Enel counting on US market to boost green drive
Italian utility Enel is looking to add 5.4GW of new renewable capacity to its portfolio this year and is counting on the US market to help it succeed.
The Inflation Reduction Act (IRA), which was introduced last year by President Joe Biden's administration to fund a massive clean energy drive in the US, was extremely positive and beyond initial expectations, Enel chief executive Francesco Starace said. "We think it has intrinsically an incredible acceleration potential for all the major strategic directions we intend to pursue in the US," Starace said in a call on Enel's full-year results.

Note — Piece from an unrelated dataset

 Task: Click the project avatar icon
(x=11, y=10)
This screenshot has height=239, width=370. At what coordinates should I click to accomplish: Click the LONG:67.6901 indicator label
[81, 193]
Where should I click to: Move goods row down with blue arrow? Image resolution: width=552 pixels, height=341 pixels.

The IRA is the largest climate and energy spending package in US history, earmarking $370bn for projects to help cut carbon emissions by 40pc in 2030.
Besides boosting solar and wind farm construction, the initiative will also be beneficial for the energy services businesses Enel is launching in the US, which are "picking up speed quite strongly".
It would also help develop a solar panel and supply chain industry in the US at a time when panel imports from the world's biggest manufacturer, China, are slowing owing to geopolitical tension.
"We are building a 3GW factory in Italy and the IRA clearly opens up the window for a similar factory to be deployed in the US," Starace said.
Enel currently generates 61pc of its electricity from zero-emission sources, including nuclear, and is looking to add 21GW of new renewable capacity in 2023-25 from its present 59GW.
"With a pipeline in Italy and Iberia of 130GW, Enel could ramp up its renewables rollout if required with a view to boosting energy independence in Europe," Starace said.
Starace, whose third mandate as chief executive ends in May, said he was not aware of any new measures to tackle the energy price crisis. He said the situation was normalising and that Brussels had made it clear that if there were no special circumstances "there could be no special measures".
The European Commission's recent proposals to reform the bloc's power market design by introducing mechanisms like contracts for difference and power purchase agreements was "very positive", he said, since it gave European buyers long-term visibility. But it should also be coupled with mandatory long-term buying quotas for retailers, allowing them not only to be better hedged but also encouraging them to sell long term to customers, triggering faster development of a long-term market.
"I also like the fact that it gives member states some discipline in what kind of creativity they want to put in place in ruling on inframarginal technology retrospectively and extending price caps which, at this point in time and if volatility remains contained, make no sense anymore," Starace said.
He confirmed Enel's target of exiting coal production in Italy by 2025. Enel has pledged to sell assets worth €21bn to cut debt and focus its transition to cleaner energy on six core markets in Europe and the Americas.